**EXTRACTED ENTRIES:**
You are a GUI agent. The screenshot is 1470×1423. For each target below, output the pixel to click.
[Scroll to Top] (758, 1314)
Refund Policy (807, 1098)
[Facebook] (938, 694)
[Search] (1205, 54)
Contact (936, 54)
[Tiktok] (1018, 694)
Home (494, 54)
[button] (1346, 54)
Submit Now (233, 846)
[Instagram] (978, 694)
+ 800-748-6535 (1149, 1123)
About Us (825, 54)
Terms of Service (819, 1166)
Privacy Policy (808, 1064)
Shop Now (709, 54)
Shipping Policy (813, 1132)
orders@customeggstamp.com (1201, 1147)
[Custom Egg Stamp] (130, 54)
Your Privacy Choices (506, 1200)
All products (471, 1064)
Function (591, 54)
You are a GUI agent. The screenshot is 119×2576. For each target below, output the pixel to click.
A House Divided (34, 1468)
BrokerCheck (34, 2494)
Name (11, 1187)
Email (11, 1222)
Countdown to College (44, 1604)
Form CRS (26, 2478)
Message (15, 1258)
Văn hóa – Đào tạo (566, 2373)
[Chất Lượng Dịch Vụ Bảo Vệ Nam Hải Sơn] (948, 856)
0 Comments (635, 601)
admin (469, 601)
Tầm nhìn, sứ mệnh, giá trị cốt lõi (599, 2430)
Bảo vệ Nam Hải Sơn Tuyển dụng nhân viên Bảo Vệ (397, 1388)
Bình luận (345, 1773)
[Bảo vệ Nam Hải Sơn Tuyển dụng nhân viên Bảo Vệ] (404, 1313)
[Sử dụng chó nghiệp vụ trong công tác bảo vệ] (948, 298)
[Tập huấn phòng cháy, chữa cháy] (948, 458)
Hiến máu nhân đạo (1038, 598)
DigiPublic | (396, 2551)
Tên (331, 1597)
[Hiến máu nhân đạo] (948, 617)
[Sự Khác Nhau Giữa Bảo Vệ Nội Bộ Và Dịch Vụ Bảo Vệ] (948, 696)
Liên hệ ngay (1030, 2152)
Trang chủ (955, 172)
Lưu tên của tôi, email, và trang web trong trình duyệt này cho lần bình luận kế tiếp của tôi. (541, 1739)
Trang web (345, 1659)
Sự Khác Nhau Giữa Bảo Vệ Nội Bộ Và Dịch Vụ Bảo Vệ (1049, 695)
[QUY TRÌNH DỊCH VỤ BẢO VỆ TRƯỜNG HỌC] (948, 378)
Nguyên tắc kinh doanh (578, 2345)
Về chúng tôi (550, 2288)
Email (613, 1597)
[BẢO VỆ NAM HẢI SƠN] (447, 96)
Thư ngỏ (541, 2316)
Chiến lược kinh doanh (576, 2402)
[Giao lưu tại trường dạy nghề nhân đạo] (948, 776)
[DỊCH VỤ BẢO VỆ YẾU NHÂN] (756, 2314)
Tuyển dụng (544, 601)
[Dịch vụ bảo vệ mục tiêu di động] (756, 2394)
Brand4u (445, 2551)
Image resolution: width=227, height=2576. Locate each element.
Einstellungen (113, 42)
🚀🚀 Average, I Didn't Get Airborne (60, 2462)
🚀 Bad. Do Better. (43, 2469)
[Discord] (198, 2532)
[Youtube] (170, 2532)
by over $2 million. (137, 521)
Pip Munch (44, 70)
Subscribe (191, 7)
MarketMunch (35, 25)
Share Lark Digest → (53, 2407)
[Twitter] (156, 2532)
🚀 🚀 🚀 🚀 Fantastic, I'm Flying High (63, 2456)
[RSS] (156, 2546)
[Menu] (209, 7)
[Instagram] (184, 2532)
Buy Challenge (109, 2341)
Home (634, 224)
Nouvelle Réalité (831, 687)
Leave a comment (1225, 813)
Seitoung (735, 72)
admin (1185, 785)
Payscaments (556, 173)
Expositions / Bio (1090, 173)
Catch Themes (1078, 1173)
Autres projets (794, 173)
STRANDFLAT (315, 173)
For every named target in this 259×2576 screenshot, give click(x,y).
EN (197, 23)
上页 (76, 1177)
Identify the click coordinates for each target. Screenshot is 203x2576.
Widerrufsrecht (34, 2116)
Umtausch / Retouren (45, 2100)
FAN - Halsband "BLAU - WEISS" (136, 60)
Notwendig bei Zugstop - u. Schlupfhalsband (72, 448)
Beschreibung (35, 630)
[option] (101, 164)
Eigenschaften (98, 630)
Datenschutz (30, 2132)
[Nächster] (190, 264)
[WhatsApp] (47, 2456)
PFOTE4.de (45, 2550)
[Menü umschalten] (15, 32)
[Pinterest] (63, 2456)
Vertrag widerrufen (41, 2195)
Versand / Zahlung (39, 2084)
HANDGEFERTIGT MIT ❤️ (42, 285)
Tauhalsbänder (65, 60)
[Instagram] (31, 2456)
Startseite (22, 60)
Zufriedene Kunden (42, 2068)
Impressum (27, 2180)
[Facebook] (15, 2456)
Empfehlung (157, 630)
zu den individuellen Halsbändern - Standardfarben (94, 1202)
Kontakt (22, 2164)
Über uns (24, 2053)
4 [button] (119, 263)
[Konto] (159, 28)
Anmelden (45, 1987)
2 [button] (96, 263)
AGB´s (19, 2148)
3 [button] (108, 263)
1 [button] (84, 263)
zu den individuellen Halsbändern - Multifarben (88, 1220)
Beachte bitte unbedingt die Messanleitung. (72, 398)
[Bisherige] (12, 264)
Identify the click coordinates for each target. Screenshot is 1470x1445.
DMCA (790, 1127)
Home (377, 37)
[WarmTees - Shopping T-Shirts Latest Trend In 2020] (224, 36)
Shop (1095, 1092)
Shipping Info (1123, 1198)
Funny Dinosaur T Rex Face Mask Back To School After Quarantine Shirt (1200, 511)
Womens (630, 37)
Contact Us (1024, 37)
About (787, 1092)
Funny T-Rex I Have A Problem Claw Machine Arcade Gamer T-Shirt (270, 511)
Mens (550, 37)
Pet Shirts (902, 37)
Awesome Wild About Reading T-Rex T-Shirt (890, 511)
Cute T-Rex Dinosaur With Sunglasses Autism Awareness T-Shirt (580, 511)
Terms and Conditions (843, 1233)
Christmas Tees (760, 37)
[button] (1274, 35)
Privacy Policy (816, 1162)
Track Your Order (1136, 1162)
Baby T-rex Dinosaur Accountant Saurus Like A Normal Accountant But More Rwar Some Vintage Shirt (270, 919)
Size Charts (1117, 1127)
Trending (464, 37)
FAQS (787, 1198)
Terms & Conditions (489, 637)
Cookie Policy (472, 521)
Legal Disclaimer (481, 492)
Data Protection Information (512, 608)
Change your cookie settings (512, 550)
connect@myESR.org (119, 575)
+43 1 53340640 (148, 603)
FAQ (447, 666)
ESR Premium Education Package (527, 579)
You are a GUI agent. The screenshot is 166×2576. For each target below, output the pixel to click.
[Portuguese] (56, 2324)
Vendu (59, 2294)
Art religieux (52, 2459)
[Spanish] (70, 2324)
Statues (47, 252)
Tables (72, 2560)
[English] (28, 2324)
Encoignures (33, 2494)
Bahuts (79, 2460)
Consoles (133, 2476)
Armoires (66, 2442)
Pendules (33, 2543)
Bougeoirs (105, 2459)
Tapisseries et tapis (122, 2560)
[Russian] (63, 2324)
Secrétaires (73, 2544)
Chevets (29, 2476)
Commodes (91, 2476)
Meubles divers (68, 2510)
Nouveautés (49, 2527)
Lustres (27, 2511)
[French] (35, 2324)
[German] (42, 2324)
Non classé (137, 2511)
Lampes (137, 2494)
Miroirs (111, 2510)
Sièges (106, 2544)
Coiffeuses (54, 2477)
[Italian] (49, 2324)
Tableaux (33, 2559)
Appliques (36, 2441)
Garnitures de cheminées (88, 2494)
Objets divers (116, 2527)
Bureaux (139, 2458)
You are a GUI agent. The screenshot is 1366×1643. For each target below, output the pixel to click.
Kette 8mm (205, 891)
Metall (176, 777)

**TASK STATEMENT:**
Within the material above, output exactly the lines from the one with "Beachte bitte unbedingt" through the one with "Funny Dinosaur T", end lines included, and nothing besides.

**OUTPUT OF THE TASK:**
Beachte bitte unbedingt die Messanleitung. (72, 398)
[Bisherige] (12, 264)
Identify the click coordinates for each target. Screenshot is 1470x1445.
DMCA (790, 1127)
Home (377, 37)
[WarmTees - Shopping T-Shirts Latest Trend In 2020] (224, 36)
Shop (1095, 1092)
Shipping Info (1123, 1198)
Funny Dinosaur T Rex Face Mask Back To School After Quarantine Shirt (1200, 511)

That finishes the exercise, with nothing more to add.